> [What is being asked]: Using the listing below, return each line exactly as it reads.

> [Input data]:
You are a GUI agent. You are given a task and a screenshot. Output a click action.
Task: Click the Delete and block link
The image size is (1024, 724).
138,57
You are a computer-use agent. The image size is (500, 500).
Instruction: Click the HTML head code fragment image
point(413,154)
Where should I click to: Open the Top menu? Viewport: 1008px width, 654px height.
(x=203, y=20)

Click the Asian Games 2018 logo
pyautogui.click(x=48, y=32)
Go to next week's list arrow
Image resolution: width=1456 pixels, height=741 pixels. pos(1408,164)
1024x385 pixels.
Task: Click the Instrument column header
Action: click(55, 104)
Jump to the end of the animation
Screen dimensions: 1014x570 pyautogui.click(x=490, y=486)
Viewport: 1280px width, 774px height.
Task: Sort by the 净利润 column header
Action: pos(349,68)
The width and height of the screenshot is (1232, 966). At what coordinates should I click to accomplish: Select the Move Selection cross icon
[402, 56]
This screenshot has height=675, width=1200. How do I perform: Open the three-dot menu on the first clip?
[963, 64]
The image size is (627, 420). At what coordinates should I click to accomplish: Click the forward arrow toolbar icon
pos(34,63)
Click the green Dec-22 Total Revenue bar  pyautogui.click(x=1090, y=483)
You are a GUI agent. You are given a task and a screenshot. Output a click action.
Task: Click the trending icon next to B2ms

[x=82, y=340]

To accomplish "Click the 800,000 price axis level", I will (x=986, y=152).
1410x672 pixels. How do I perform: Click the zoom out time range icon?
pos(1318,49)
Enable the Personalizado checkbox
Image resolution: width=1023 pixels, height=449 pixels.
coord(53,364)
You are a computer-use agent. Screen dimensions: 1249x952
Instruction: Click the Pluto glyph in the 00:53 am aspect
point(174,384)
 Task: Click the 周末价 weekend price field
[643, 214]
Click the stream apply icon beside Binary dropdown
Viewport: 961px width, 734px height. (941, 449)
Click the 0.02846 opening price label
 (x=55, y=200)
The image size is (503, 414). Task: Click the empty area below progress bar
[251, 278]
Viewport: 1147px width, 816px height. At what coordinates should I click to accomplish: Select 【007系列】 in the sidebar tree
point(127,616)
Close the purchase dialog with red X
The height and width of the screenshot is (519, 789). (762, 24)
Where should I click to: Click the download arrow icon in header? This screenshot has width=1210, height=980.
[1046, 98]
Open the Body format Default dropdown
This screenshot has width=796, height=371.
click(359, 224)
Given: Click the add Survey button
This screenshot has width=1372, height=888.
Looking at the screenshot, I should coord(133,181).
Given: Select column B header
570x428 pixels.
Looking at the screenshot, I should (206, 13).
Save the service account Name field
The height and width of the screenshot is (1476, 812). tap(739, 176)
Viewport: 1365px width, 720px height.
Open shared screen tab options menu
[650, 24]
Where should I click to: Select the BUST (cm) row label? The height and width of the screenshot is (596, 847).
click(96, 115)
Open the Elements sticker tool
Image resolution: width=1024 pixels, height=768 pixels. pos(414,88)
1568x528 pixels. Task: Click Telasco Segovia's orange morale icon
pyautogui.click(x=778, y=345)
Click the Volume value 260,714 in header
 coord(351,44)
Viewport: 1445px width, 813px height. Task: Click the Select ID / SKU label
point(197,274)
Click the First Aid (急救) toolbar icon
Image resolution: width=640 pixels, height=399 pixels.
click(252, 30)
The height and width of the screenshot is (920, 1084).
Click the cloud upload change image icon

> [Response]:
You are a GUI agent. You are given a task and a screenshot. Output a click action.
Task: Click the Delete and block link
The image size is (1024, 724).
138,57
You are a computer-use agent. The image size is (500, 500).
Instruction: Click the HTML head code fragment image
point(413,154)
Where should I click to: Open the Top menu? Viewport: 1008px width, 654px height.
(x=203, y=20)

Click the Asian Games 2018 logo
pyautogui.click(x=48, y=32)
Go to next week's list arrow
Image resolution: width=1456 pixels, height=741 pixels. pos(1408,164)
1024x385 pixels.
Task: Click the Instrument column header
Action: click(55, 104)
Jump to the end of the animation
Screen dimensions: 1014x570 pyautogui.click(x=490, y=486)
Viewport: 1280px width, 774px height.
Task: Sort by the 净利润 column header
Action: pos(349,68)
The width and height of the screenshot is (1232, 966). At what coordinates should I click to accomplish: Select the Move Selection cross icon
[402, 56]
This screenshot has height=675, width=1200. How do I perform: Open the three-dot menu on the first clip?
[963, 64]
The image size is (627, 420). At what coordinates should I click to accomplish: Click the forward arrow toolbar icon
pos(34,63)
Click the green Dec-22 Total Revenue bar  pyautogui.click(x=1090, y=483)
You are a GUI agent. You are given a task and a screenshot. Output a click action.
Task: Click the trending icon next to B2ms

[x=82, y=340]

To accomplish "Click the 800,000 price axis level", I will (x=986, y=152).
1410x672 pixels. How do I perform: Click the zoom out time range icon?
pos(1318,49)
Enable the Personalizado checkbox
Image resolution: width=1023 pixels, height=449 pixels.
coord(53,364)
You are a computer-use agent. Screen dimensions: 1249x952
Instruction: Click the Pluto glyph in the 00:53 am aspect
point(174,384)
 Task: Click the 周末价 weekend price field
[643, 214]
Click the stream apply icon beside Binary dropdown
Viewport: 961px width, 734px height. (941, 449)
Click the 0.02846 opening price label
 (x=55, y=200)
The image size is (503, 414). Task: Click the empty area below progress bar
[251, 278]
Viewport: 1147px width, 816px height. At what coordinates should I click to accomplish: Select 【007系列】 in the sidebar tree
point(127,616)
Close the purchase dialog with red X
The height and width of the screenshot is (519, 789). (762, 24)
Where should I click to: Click the download arrow icon in header? This screenshot has width=1210, height=980.
[1046, 98]
Open the Body format Default dropdown
This screenshot has width=796, height=371.
click(359, 224)
Given: Click the add Survey button
This screenshot has width=1372, height=888.
Looking at the screenshot, I should coord(133,181).
Given: Select column B header
570x428 pixels.
Looking at the screenshot, I should (206, 13).
Save the service account Name field
The height and width of the screenshot is (1476, 812). tap(739, 176)
Viewport: 1365px width, 720px height.
Open shared screen tab options menu
[650, 24]
Where should I click to: Select the BUST (cm) row label? The height and width of the screenshot is (596, 847).
click(96, 115)
Open the Elements sticker tool
Image resolution: width=1024 pixels, height=768 pixels. pos(414,88)
1568x528 pixels. Task: Click Telasco Segovia's orange morale icon
pyautogui.click(x=778, y=345)
Click the Volume value 260,714 in header
 coord(351,44)
Viewport: 1445px width, 813px height. Task: Click the Select ID / SKU label
point(197,274)
Click the First Aid (急救) toolbar icon
Image resolution: width=640 pixels, height=399 pixels.
click(252, 30)
The height and width of the screenshot is (920, 1084).
Click the cloud upload change image icon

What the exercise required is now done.